*** Document segment
Gotta’ Run: Upper body strength, what you can do?
One of my favorite things to do each year is returning! The dragonboat festival is set for July 24. Our running club members look forward to competing each year, even though runners aren’t the stereotype for the fastest dragonboat participants. You might wonder why, since runners usually have the best cardiovascular systems and can push their lungs and heart for long stints.
The reason that some runners might be lacking is that many don’t worry much about core and upper body strength. Runners have strong legs and big lungs, but the best dragonboat teams have some upper body strength too. Men and women.
Each race in the competition only lasts about 80 seconds, which doesn’t seem too long unless you are in the boat trying to keep rowing strongly during that time. That 80 seconds is really hard work, likely to have you feeling and looking like a worn-out Olympic rower at the finish line.
As a running coach, the first thing I assess is the arm involvement and perceived momentum generated. Having a certain strength in the arms is a goal. I’m known to yell, “Arms, arms, arms!” as a runner does track workouts. A stronger arm carriage makes for faster times, meaning that the arms don’t weaken and gradually drop during an intense interval.
What is especially interesting to me is the similarity of strength building workouts for dragonboat paddlers and runners too. All of these are simple, and everyone can do them. I can guarantee that you will improve in balance, strength and confidence too. The only equipment needed are two dumbbells or a set of resistance bands.
Here are some things that all of us can do to help strengthen our upper bodies, all doable at home or a gym. Nearly every morning, I go upstairs for some additional exercise. I always start with planks, my favorite strength exercise. The core, and especially the lower back benefit as well as the arms and shoulders. Check out the proper form online and start small. I dread them and love them too, but planks work to build physical and mental strength. I do a certain number of minutes after having worked on it at least 5 days a week for the last couple years.
******
* [Task instructions]:
(a) Reproduce word for word the part of the upper body strength article that opens with the words containing "Here are some" and closes with "last couple years.".
(b) According to the upper body strength article, which parts of the body benefit from planks? List all of them.
The records that come next are separate material and have no connection to the upper body strength article.
*** Data excerpts
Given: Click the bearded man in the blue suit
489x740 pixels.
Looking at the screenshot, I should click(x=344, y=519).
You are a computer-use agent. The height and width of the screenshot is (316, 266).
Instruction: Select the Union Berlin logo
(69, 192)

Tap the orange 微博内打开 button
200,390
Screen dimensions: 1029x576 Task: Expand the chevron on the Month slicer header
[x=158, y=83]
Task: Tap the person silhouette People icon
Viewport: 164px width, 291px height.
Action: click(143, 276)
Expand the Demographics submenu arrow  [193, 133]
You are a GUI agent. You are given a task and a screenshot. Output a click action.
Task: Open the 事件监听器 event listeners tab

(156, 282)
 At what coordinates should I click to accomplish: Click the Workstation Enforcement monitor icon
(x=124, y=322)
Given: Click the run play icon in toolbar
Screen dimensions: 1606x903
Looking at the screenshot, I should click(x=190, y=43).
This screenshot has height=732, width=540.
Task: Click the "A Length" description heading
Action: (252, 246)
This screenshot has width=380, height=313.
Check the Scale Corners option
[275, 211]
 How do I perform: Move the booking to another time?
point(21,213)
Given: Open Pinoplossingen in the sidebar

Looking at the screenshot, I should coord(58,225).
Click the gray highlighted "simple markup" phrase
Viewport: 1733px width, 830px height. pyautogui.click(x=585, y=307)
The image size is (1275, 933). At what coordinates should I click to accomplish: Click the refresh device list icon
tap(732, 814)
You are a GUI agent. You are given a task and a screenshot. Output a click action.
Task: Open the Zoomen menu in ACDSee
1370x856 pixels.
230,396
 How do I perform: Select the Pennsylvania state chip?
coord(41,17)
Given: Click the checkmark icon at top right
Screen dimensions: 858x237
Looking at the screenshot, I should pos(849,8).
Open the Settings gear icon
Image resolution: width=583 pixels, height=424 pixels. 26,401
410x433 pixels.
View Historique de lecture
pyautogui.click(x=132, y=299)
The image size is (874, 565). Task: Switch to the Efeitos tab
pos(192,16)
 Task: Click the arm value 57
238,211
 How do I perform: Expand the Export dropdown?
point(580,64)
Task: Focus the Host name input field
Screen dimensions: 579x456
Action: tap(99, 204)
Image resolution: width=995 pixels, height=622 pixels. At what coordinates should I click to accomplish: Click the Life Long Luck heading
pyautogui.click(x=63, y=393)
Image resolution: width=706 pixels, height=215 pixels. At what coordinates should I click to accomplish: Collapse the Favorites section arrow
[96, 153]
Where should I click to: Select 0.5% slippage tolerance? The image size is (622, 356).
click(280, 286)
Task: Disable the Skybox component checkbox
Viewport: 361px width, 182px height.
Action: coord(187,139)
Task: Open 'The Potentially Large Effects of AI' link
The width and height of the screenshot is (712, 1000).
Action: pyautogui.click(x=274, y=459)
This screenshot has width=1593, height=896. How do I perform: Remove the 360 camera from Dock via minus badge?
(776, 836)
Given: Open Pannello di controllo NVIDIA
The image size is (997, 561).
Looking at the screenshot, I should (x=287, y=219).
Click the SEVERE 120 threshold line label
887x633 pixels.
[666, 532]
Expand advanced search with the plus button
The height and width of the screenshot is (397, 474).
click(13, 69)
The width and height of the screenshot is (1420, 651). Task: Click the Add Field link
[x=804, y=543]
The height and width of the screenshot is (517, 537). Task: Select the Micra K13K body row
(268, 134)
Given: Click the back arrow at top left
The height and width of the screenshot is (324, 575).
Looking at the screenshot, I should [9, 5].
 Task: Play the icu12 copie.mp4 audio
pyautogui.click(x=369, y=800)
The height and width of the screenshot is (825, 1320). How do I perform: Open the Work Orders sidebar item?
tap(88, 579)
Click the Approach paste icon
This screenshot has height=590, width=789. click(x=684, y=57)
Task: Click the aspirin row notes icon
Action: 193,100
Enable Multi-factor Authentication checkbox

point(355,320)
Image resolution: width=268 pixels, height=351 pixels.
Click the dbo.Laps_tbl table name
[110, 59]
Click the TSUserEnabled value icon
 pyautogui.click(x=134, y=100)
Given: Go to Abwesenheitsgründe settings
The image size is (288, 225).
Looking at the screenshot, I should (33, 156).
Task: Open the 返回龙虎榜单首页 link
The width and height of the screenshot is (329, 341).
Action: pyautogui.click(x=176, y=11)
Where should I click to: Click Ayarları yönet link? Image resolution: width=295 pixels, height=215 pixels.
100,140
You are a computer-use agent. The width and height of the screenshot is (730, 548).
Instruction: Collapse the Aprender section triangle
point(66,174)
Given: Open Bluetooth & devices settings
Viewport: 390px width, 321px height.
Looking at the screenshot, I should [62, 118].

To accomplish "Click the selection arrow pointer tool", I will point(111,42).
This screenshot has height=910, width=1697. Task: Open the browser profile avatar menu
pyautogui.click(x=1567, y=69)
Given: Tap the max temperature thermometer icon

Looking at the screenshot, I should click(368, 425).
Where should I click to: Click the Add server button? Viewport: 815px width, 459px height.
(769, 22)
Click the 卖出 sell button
******
* [Outputs for the tasks]:
(a)
Here are some things that all of us can do to help strengthen our upper bodies, all doable at home or a gym. Nearly every morning, I go upstairs for some additional exercise. I always start with planks, my favorite strength exercise. The core, and especially the lower back benefit as well as the arms and shoulders. Check out the proper form online and start small. I dread them and love them too, but planks work to build physical and mental strength. I do a certain number of minutes after having worked on it at least 5 days a week for the last couple years.

(b)
- Core
- Lower back
- Arms
- Shoulders